Other studies have also indicated that in addition to leading to increased risk of HCV, chronic opiate abuse also enhances HCV replication, increases liver injury, and increases hepatic fibrosis.[3] Opioid exposure in vitro has been associated with increased replication of HIV-I and impaired lymphocyte function. Studies have shown that irrespective of nonadherence to HAART medications, a study found that HCV co-infection with HIV was associated with an impaired CD4 cell response to HAART compared to those with HIV without hepatitis co-infection.[4]

A study by Hezode et al[5] indicated that long-term daily cannabis smoking appeared to accelerate and worsen fibrosis progression in individuals with chronic hepatitis C.

The ideal treatment model to address the nonadherence with medical treatment raised by the authors would be a system that integrates both the medical model , i.e., continuing care system, with that of substance abuse treatment. There obviously would be some difficulty bridging both systems as both systems have differences in priority, philosophy, funding, and training.

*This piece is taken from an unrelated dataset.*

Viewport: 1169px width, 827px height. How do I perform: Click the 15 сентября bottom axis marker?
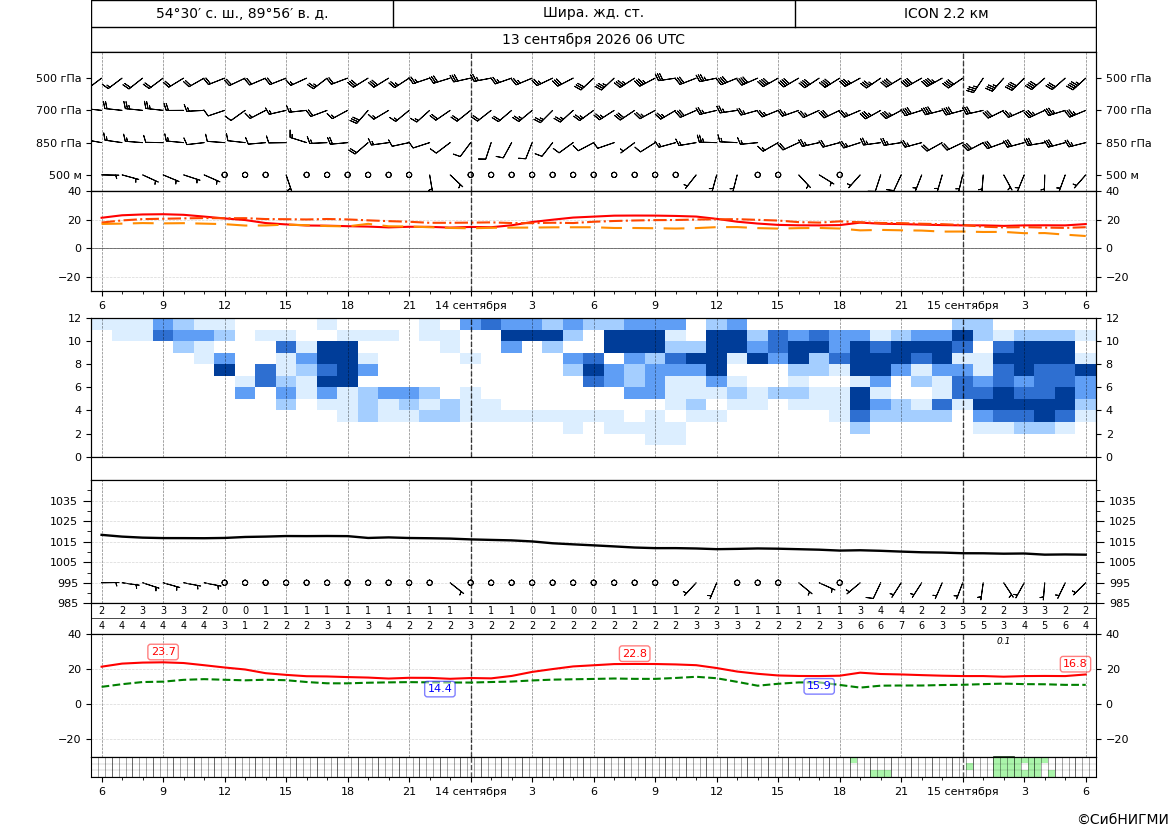(x=962, y=791)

A strong case management model making social services a core of the plan would be required. This would be essential as basic needs like housing, food, funds, and work would need to be addressed in this model to foster adherence with medical treatment.[6] Workers from each side, that is the medical and substance abuse sides, should be willing to cross agency lines to collaborate on behalf of their clients.

Comprehensive programs like methadone maintenance treatment programs have led to better adherence to medical treatments, and better still the fact that buprenorphine in combination with naloxone can be dispensed within primary health clinics would further help with the integrated model where both the medical illness and the substance abuse, in this case opioids, could be addressed.

With regards,
Adegboyega Oyemade, MD
Addiction Psychiatrist, Heritage Behavioral Health Center, Inc., Decatur, Illinois

References
1. Sansone R, Sansone L. Alcohol/substance misuse and treatment adherence: fatal attraction. Psychiatry (Edgemont) 2008;5(9):43–46.
2. Ye L, Peng JS, Wang YJ, et al. Methamphetamine enhances Hepatitis C virus replication in human hepatocytes. J Viral Hepat. 2008;15(4):261–270.
3. Moore K, Dusheiko G. Opiate abuse and viral replication in hepatitis C. Am J Pathol. 2005;167(5):1189–1191.
4. Lucas G, Griswold M, Gebo K, et al. Illicit drug use and HIV-1 disease progression: a longitudinal study in the era of highly active antiretroviral therapy. Am J Epidemiol. 2006;163:412–420.
5. Hezode C, Roudot-Thoraval F, Nguyen S, et al. Daily cannabis smoking as a risk factor for progression of fibrosis in chronic hepatitis C. Hepatology. 2005;42(1):63–71.